Required action: Reproduce the data shown below exactly.

Data supplied:
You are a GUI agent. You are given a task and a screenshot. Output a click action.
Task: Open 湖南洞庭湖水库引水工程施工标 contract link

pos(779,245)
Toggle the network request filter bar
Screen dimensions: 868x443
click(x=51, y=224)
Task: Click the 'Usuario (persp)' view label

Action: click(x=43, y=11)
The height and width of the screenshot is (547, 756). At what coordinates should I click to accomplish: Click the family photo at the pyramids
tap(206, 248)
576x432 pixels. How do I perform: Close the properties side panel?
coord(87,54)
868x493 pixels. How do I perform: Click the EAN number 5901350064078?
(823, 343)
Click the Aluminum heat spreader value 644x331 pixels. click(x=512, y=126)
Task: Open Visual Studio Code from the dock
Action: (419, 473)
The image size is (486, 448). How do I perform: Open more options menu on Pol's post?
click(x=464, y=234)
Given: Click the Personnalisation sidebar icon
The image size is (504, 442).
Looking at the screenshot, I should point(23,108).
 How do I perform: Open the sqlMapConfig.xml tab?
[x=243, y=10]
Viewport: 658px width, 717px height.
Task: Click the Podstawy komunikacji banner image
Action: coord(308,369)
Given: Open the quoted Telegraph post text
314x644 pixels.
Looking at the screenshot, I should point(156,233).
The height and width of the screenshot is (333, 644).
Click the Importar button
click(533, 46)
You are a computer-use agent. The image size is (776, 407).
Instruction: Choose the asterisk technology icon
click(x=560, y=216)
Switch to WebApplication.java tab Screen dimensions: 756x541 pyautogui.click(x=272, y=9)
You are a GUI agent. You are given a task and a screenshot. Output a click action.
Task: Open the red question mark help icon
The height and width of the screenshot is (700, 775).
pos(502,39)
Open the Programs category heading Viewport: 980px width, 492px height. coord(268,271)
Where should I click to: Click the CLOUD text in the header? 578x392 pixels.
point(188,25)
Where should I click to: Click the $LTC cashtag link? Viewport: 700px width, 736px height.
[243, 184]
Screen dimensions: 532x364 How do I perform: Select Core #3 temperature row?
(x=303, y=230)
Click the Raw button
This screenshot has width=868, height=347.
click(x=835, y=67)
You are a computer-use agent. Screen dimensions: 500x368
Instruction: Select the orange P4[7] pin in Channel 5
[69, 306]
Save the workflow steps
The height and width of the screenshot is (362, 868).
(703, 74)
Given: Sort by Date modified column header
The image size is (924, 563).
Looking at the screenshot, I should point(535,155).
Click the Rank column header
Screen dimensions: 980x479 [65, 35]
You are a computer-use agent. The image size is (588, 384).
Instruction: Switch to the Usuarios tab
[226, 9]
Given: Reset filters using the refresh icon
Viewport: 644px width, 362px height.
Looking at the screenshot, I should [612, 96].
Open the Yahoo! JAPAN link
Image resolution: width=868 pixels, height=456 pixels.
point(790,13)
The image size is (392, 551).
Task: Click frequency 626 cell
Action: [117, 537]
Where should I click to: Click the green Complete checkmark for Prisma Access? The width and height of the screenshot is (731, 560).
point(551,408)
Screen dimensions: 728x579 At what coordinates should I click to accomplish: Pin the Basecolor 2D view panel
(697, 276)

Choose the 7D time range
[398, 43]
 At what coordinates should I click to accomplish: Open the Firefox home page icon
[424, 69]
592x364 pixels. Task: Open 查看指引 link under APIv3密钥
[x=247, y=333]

Answer space:
You are a GUI agent. You are given a task and a screenshot. Output a click action.
Task: Open 湖南洞庭湖水库引水工程施工标 contract link

pos(779,245)
Toggle the network request filter bar
Screen dimensions: 868x443
click(x=51, y=224)
Task: Click the 'Usuario (persp)' view label

Action: click(x=43, y=11)
The height and width of the screenshot is (547, 756). At what coordinates should I click to accomplish: Click the family photo at the pyramids
tap(206, 248)
576x432 pixels. How do I perform: Close the properties side panel?
coord(87,54)
868x493 pixels. How do I perform: Click the EAN number 5901350064078?
(823, 343)
Click the Aluminum heat spreader value 644x331 pixels. click(x=512, y=126)
Task: Open Visual Studio Code from the dock
Action: (419, 473)
The image size is (486, 448). How do I perform: Open more options menu on Pol's post?
click(x=464, y=234)
Given: Click the Personnalisation sidebar icon
The image size is (504, 442).
Looking at the screenshot, I should point(23,108).
 How do I perform: Open the sqlMapConfig.xml tab?
[x=243, y=10]
Viewport: 658px width, 717px height.
Task: Click the Podstawy komunikacji banner image
Action: coord(308,369)
Given: Open the quoted Telegraph post text
314x644 pixels.
Looking at the screenshot, I should point(156,233).
The height and width of the screenshot is (333, 644).
Click the Importar button
click(533, 46)
You are a computer-use agent. The image size is (776, 407).
Instruction: Choose the asterisk technology icon
click(x=560, y=216)
Switch to WebApplication.java tab Screen dimensions: 756x541 pyautogui.click(x=272, y=9)
You are a GUI agent. You are given a task and a screenshot. Output a click action.
Task: Open the red question mark help icon
The height and width of the screenshot is (700, 775).
pos(502,39)
Open the Programs category heading Viewport: 980px width, 492px height. coord(268,271)
Where should I click to: Click the CLOUD text in the header? 578x392 pixels.
point(188,25)
Where should I click to: Click the $LTC cashtag link? Viewport: 700px width, 736px height.
[243, 184]
Screen dimensions: 532x364 How do I perform: Select Core #3 temperature row?
(x=303, y=230)
Click the Raw button
This screenshot has width=868, height=347.
click(x=835, y=67)
You are a computer-use agent. Screen dimensions: 500x368
Instruction: Select the orange P4[7] pin in Channel 5
[69, 306]
Save the workflow steps
The height and width of the screenshot is (362, 868).
(703, 74)
Given: Sort by Date modified column header
The image size is (924, 563).
Looking at the screenshot, I should point(535,155).
Click the Rank column header
Screen dimensions: 980x479 [65, 35]
You are a computer-use agent. The image size is (588, 384).
Instruction: Switch to the Usuarios tab
[226, 9]
Given: Reset filters using the refresh icon
Viewport: 644px width, 362px height.
Looking at the screenshot, I should [612, 96].
Open the Yahoo! JAPAN link
Image resolution: width=868 pixels, height=456 pixels.
point(790,13)
The image size is (392, 551).
Task: Click frequency 626 cell
Action: [117, 537]
Where should I click to: Click the green Complete checkmark for Prisma Access? The width and height of the screenshot is (731, 560).
point(551,408)
Screen dimensions: 728x579 At what coordinates should I click to accomplish: Pin the Basecolor 2D view panel
(697, 276)

Choose the 7D time range
[398, 43]
 At what coordinates should I click to accomplish: Open the Firefox home page icon
[424, 69]
592x364 pixels. Task: Open 查看指引 link under APIv3密钥
[x=247, y=333]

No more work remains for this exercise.